Sleep apnea syndrome (SAS), which is characterized by recurrent episodes of oxygen desaturation and reoxygenation (intermittent hypoxia [IH]), is a risk factor for vascular dysfunction, as well as hypertension, and insulin resistance/Type 2 diabetes. We have reported correlations between IH and insulin resistance/Type 2 diabetes, and hypertension. However, the question of why vascular dysfunction is induced by IH has remained unanswered. Here, we investigated the effects of IH on the expression of endothelial inflammatory transcripts such as intercellular adhesion molecule-1 (ICAM-1), interleukin (IL)-8, C-C motif chemokine ligand 5 (CCL5), endothelial nitric oxide synthase (NOS3), vascular cell adhesion molecule-1 (VCAM-1), endothelial cell specific molecule 1 (ESM1), and endothelin-1 (EDN-1) using an in vitro IH system. Human and mouse vascular endothelial cells (HUEhT-1 and UV2) were exposed to IH or normoxia for 24 hours. Real-time RT-PCR revealed that IH significantly increased the mRNA levels of ICAM-1 and ESM1 in both HUEhT-1 (P=0.0436 and P=0.0145, respectively) and UV2 cells (P<0.0001 and P=0.0422, respectively).

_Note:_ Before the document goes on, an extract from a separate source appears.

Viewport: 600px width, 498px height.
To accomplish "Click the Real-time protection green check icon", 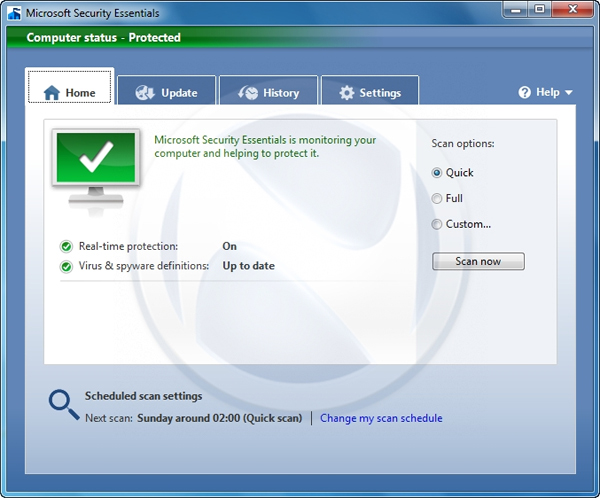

ELISA showed that ICAM-1 and ESM1 were significantly increased (P=0.0105 and P<0.0001, respectively) in the UV2 cell medium by IH. Reporter assays revealed that the promoter activities of ICAM-1 and ESM1 were not increased by IH. The microRNA (miR)-181a1 level of IH-treated cells was significantly decreased relative to that of normoxia-treated cells (P=0.0374). The IH-induced upregulation of ICAM-1 and ESM1 was abolished by the introduction of miR-181a1 mimic, indicating that IH stress increased levels of ICAM-1 and ESM1 via the inhibition of miR-181a1-mediated mRNA degradation, leading SAS patients to develop atherosclerosis. Disclosure S.Takasawa: None. M.Makino: None. A.Yamauchi: None. S.Sakuramoto-tsuchida: None. Y.Takeda: None. T.Uchiyama: None. R.Shobatake: None.